Front. Earth Sci., 22 February 2024
Sec. Solid Earth Geophysics

Geomechanical analysis of lost circulation control in tight formations

Yongle MaYongle Ma1Lei Wan
Lei Wan2*Wei HouWei Hou1Qinze Xing
Qinze Xing2*
  • 1Bo-Xing Division of CNPC Offshore Engineering Company Limited, Tianjin, China
  • 2School of Petroleum and Natural Gas Engineering, Changzhou University, Changzhou, Jiangsu, China

Unconventional oil and gas reservoirs, especially that in tight formations, contribute great parts to the global energy. During drilling in tight formations, lost circulation was one of the major problems, which can cause large amount of non operation time and millions of losses. In order to migrate the problem, lost circulation materials (LCMs) were used to prevent reopening of the fracture by isolating the fracture tip while the calculation of stress intensity factor (SIF) and fracture width is the key to LCMs design. In this paper, a dual porosity medium flow model suitable for tight formation is established to calculate the pressure distribution in fracture, and the fracture width and fracture reopening pressure (FROP) is then calculated by using the semi-analytical fracture mechanics model. Sensitivity analysis of critical parameters, for example, fracture length, wellbore radius, LCMs permeability, viscosity, wellbore pressure, and two rock-mechanics-related properties are implemented. The fracture width is larger in the formation with large horizontal principal stress anisotropy, low Young’s modulus and Poisson’s ratio. The increase in fracture length, wellbore radius and wellbore pressure also contributes to fracture opening. Meanwhile, we compared the situation before and after fracture plugging and the results emphasize that the fracture reopening is less likely to occur under the conditions of high viscosity and low permeability LCMs. The method proposed in this study can be used to calculate fracture width and FROP, which has potential significant application for lost circulation control in tight formation.

1 Introduction

The Oil and Gas industry works based on the safe and efficient extraction of hydrocarbons from underground reservoirs, lost circulation is a common problem in the construction of oil and gas wells. The lost circulation control may hinder production operations in oil and gas wells, which can significantly increase nonproduction costs and time. (Amadi-Echendu and Yakubu, 2014; Albattat and Hoteit, 2019; Zhang et al., 2019; Li et al., 2022; Li et al., 2022; Wan et al., 2023). Fractures, whether natural or hydraulic, can be reopened when the wellbore pressure is higher than the initial fracture pressure, leading to significant mud loss. During lost circulation, with the increase of wellbore pressure, the stress on the natural fracture or induced fracture tip gradually increases. When the fracture tip stress intensity factor (SIF) reaches a critical value (KIC), the fracture will reopen and continue to propagate. The critical value, known as the toughness coefficient, is one of the properties of the formation material, indicating the resistance of the formation to fracture propagation, the toughness coefficient of different strata is not the same. The SIF magnitude is dependent on the fracture surface width, size, and stress distribution. (Mirabbasi et al., 2020).
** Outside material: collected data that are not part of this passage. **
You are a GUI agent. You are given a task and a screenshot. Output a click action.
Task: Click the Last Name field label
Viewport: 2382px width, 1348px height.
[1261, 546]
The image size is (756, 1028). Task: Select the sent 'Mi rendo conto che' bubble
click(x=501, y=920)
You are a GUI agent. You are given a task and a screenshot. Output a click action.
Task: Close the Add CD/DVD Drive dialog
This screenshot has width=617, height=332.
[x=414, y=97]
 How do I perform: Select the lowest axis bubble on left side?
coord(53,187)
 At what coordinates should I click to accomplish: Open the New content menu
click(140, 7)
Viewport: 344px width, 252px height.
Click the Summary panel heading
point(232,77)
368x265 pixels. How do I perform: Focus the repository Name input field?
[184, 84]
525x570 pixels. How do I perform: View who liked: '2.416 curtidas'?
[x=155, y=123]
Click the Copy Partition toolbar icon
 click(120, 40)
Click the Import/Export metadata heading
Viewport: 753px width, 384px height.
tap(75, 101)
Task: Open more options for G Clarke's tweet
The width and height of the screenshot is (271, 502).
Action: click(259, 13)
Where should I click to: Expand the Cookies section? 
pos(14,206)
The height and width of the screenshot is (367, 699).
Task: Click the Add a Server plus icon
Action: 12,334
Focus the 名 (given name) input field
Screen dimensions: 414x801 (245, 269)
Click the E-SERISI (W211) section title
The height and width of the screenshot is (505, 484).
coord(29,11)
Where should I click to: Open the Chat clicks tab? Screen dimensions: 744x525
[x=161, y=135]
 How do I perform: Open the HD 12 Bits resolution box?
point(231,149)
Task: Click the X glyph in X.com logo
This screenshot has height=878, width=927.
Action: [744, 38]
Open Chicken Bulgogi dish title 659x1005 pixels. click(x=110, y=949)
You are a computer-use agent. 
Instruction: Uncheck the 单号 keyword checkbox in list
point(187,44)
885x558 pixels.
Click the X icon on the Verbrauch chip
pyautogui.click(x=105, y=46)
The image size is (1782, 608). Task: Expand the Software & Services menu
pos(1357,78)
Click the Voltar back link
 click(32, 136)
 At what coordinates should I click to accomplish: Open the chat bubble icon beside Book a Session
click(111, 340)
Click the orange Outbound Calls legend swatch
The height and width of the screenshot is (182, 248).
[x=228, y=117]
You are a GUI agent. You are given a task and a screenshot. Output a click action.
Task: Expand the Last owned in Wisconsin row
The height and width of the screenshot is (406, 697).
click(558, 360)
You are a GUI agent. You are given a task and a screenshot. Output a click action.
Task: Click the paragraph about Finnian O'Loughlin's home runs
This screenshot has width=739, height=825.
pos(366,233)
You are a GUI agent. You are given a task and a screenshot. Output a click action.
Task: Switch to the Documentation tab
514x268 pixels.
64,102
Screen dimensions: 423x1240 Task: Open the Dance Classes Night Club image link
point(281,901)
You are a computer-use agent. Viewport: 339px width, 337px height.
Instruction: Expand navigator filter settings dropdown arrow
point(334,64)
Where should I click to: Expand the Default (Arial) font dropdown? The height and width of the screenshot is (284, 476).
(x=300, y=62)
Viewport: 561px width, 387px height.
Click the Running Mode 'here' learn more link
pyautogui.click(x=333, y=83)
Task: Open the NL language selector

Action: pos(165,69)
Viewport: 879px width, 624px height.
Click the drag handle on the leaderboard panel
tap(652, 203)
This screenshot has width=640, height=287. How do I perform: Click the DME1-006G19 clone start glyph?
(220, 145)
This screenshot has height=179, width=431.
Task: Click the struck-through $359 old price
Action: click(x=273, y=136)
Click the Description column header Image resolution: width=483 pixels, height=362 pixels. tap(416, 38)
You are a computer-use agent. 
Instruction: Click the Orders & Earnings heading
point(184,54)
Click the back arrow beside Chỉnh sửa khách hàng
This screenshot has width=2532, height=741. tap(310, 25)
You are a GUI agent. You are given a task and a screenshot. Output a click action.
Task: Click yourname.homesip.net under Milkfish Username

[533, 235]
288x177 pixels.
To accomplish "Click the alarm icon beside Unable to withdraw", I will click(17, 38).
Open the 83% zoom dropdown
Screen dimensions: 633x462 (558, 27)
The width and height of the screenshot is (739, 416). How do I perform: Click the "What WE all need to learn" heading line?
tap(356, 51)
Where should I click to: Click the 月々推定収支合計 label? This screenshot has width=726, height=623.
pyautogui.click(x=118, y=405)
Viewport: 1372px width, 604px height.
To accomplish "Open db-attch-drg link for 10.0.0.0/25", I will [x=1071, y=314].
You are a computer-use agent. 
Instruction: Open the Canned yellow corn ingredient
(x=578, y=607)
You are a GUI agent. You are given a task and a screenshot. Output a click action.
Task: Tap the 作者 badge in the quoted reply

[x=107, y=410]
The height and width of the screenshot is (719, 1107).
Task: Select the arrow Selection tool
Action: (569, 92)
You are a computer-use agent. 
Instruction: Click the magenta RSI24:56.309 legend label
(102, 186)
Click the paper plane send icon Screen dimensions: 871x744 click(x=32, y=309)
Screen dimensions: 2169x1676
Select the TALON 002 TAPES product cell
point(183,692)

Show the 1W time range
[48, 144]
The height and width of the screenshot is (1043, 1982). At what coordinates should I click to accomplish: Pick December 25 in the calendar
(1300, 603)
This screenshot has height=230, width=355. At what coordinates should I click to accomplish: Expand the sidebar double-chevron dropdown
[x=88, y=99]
In general, the lost circulation materials (LCMs) used are a key factor in determining the lost circulation control, injection of commonly available materials into the fracture to reduce pressure or seal fracture (Ashoori et al., 2022). There are many ways to strengthen wellbore, among which there are three main types of fracture reinforcement. a) Fracture propagation resistance: Yili et al. (2014) believe that under the induction of the formation, the LCMs react in the fracture, forming a high-strength structure, isolation wellbore pressure and increasing bearing capacity of formation pressure. (Fuh et al., 1992; van Oort et al., 2011); b) Stress-cage theory: Alberty and Mclean (2004) believe that to balance the wellbore pressure and formation stress field, the stress field at the fracture tip or tangential stress field around the wellbore can be adjusted to effectively control drilling fluid loss. (Aston et al., 2004); c) Fracture closure stress: Loloi et al. (2010) consider the fracture tip to be isolated with LCMs to prevent drilling fluid pressure from reaching the fracture tip, thereby resistance fracture propagation (Dupriest and Koederitz, 2005). Although these techniques and theories have different approaches, they all use LCMs in fracture areas to plug natural and induced fractures. Consequently, it is possible to reduce the fracture pressure because of the isolating action of the LCMs on the fracture. Theoretically, an increase in fracture reopening pressure (FROP) can be achieved as a result of the lower fracture pressure being transferred to the fracture tip to induce fracture propagation. (Feng et al., 2016a; Feng and Gray, 2017). Therefore, it is essential to quickly calculate the fracture geometry and SIF in determining the Fracture Reopening Pressure (FROP) and LCM design. (Qin et al., 2023).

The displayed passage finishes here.